PASSAGE FOR REVIEW
——

A fork() leans on the implicit

I came across an interesting paper called A fork() in the road and thought to refresh my knowledge of this system call and study it in more detail. The paper is mostly an opinion piece, a critique of fork, written in a style that might not be for everyone, although I find its arguments fair.

Fork

As I was reading the paper, the notion that fork was only simple on the surface somehow struck me. If you think about it, a process is a fundamental concept interacting with virtually every facet of the operating system. Creation of a new process is ought to be complex, yet fork-exec take very few arguments. If I were building a non-Unix operating system from scratch, I would’ve come up with something along the lines of CreateProcess from Windows, which looks like this:

    bool ok = CreateProcess(0, // No module name (use command line)
            argv[1], // Command line
            0,       // Process handle not inheritable
            0,       // Thread handle not inheritable
            false,   // Set handle inheritance to false
            0,       // No creation flags
            0,       // Use parent's environment block
            0,       // Use parent's starting directory 
            &si,     // Pointer to STARTUPINFO structure
            &pi);    // Pointer to PROCESS_INFORMATION structure
    if (!ok) {
        // ...
    }

Because of course, if you want to create a new process, then just initialize it and pass in everything it needs via an argument. What does a new process need in order to start? Who knows, a bunch of stuff, but at the very least a path to an executable and arguments. Add the rest of options as the system evolves. This is a good start for an explicit interface.

Fork does it differently though. It says a new process will be mostly the same as the current, and gives you a special transformation window before you call exec. In that window you have way more power than any amount of procedure parameters can provide, because you write arbitrary code. You inherit lots of stuff and cancel out everything you don’t need. There are restrictions though, the code should be async-signal-safe, but other than that you are free to do whatever. And by the way, you don’t even have to exec.

    if ((pid = fork()) == 0) {
        // ...
        // arbitrary code
        // ...
        execvp("cmd", args);

This almost philosophical difference between the approaches made me want to compare their merits and write a comprehensive overview, replete with examples and gotchas, with use cases and war stories, historical lessons and convincing benchmarks, all for different platforms too, and finish it all off with a balanced and levelheaded summary.

And I actually started doing it, until I stumbled upon commit messages from musl’s implementation of fork. What a ghastly rigmarole! I wanted to provide examples for that? Compare it with Windows? I already know the verdit will be some kind of many handed fuzzy statement with pointless meandering of “on the one hand fork encourages to overcommit, and on the other…”

No, I don’t want to do that. But I do want to show you one particularly wrinkled example of the way fork interacts with printing stuff. If you look at its man page you’ll notice there is a long list of nuance about what gets inherited by the child process and what doesn’t. So while it might be interesting to look at some examples, looking at all is going to be rather boring.

——

DATA
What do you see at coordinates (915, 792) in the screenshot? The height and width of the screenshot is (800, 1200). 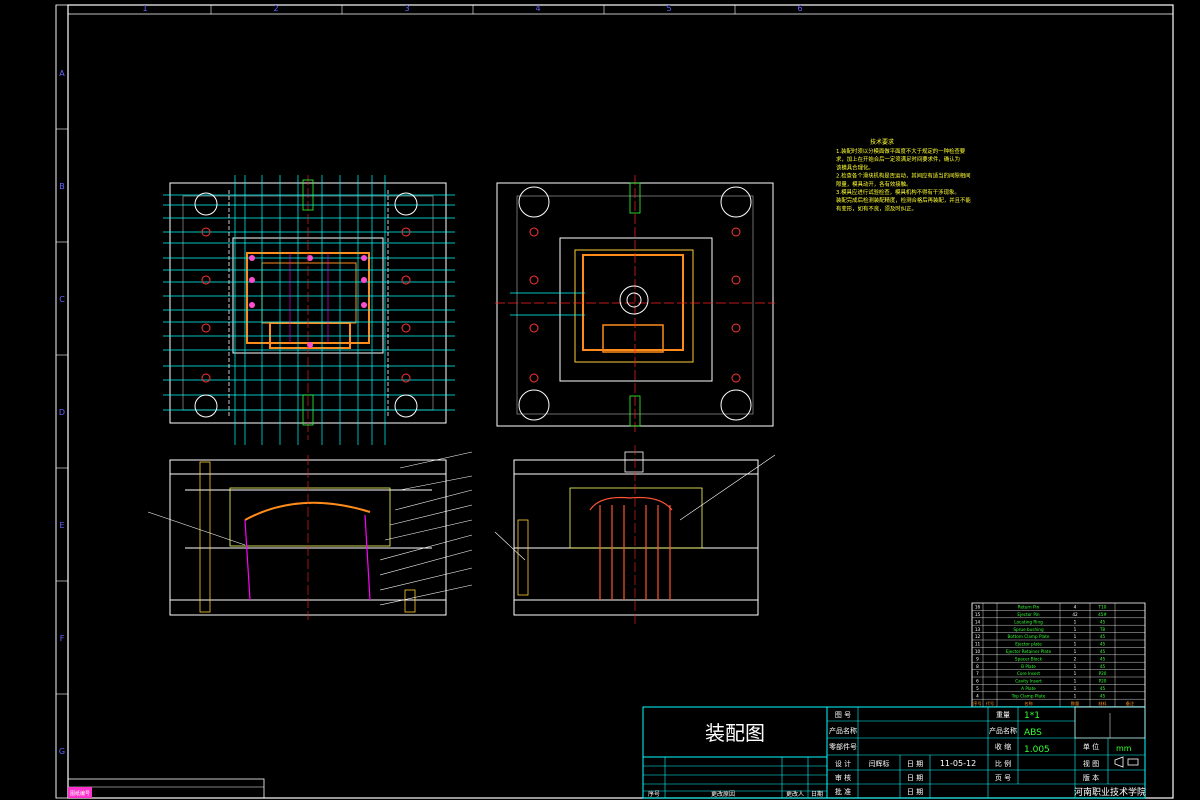 I see `label-date-approve: 日 期` at bounding box center [915, 792].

——

For each statement below, state whether it agrees with the essay on fork, giving yes or no and quoting the exact words of the essay that settle it. 1. The author considers the arguments of the paper fair. 2. The author went on to write the planned comprehensive overview comparing the two approaches. 3. The code run between fork and exec is expected to be async-signal-safe.

1. Yes: "although I find its arguments fair."
2. No: "No, I don’t want to do that."
3. Yes: "the code should be async-signal-safe"